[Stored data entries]
_____

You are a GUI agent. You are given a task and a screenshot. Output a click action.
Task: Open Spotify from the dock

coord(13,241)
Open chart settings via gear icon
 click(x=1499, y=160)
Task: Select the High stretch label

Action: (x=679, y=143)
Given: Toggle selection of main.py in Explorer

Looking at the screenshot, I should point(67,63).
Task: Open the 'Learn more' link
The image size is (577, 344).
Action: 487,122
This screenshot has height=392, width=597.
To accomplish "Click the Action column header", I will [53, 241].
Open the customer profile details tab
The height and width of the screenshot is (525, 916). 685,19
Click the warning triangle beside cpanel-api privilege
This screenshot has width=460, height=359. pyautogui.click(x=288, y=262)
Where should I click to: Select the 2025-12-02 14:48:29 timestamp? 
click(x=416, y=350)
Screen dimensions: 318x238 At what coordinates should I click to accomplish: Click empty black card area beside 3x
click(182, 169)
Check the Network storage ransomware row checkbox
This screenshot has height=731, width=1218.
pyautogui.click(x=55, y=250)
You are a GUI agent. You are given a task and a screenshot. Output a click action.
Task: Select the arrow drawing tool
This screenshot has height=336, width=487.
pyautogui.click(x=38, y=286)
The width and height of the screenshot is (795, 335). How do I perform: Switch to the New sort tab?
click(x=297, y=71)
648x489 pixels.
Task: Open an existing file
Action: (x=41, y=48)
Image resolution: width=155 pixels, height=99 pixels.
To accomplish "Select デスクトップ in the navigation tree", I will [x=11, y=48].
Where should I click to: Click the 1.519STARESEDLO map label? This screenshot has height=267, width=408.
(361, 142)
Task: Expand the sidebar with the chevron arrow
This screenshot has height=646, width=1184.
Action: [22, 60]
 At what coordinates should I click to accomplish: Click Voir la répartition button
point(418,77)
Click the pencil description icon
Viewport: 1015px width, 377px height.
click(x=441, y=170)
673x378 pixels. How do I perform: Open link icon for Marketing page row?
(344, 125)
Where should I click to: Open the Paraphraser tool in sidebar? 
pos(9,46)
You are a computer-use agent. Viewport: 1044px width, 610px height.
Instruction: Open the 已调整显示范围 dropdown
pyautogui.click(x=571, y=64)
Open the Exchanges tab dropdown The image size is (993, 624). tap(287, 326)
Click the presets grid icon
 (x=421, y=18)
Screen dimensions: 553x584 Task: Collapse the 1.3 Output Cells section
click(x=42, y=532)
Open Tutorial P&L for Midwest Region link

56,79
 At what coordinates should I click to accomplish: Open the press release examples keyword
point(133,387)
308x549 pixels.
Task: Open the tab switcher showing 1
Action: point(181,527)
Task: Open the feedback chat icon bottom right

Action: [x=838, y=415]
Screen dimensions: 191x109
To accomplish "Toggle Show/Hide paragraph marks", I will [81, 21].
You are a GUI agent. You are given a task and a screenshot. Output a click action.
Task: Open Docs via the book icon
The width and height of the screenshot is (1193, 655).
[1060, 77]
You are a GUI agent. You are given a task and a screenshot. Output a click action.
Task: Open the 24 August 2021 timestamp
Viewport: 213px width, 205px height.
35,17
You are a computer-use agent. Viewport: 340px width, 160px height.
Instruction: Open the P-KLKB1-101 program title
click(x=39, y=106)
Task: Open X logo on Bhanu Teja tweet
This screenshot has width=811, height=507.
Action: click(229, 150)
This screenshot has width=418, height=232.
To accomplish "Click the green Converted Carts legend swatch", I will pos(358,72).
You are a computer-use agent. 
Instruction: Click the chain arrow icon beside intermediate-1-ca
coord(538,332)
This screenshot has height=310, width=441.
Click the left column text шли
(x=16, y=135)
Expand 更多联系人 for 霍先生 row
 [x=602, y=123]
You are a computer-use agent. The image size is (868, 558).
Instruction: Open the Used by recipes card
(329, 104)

_____

Look above for the line containing "This screenshot has height=336, width=487.". Output from there through the line containing "Image resolution: width=155", exactly and inclusively.

This screenshot has height=336, width=487.
pyautogui.click(x=38, y=286)
The width and height of the screenshot is (795, 335). How do I perform: Switch to the New sort tab?
click(x=297, y=71)
648x489 pixels.
Task: Open an existing file
Action: (x=41, y=48)
Image resolution: width=155 pixels, height=99 pixels.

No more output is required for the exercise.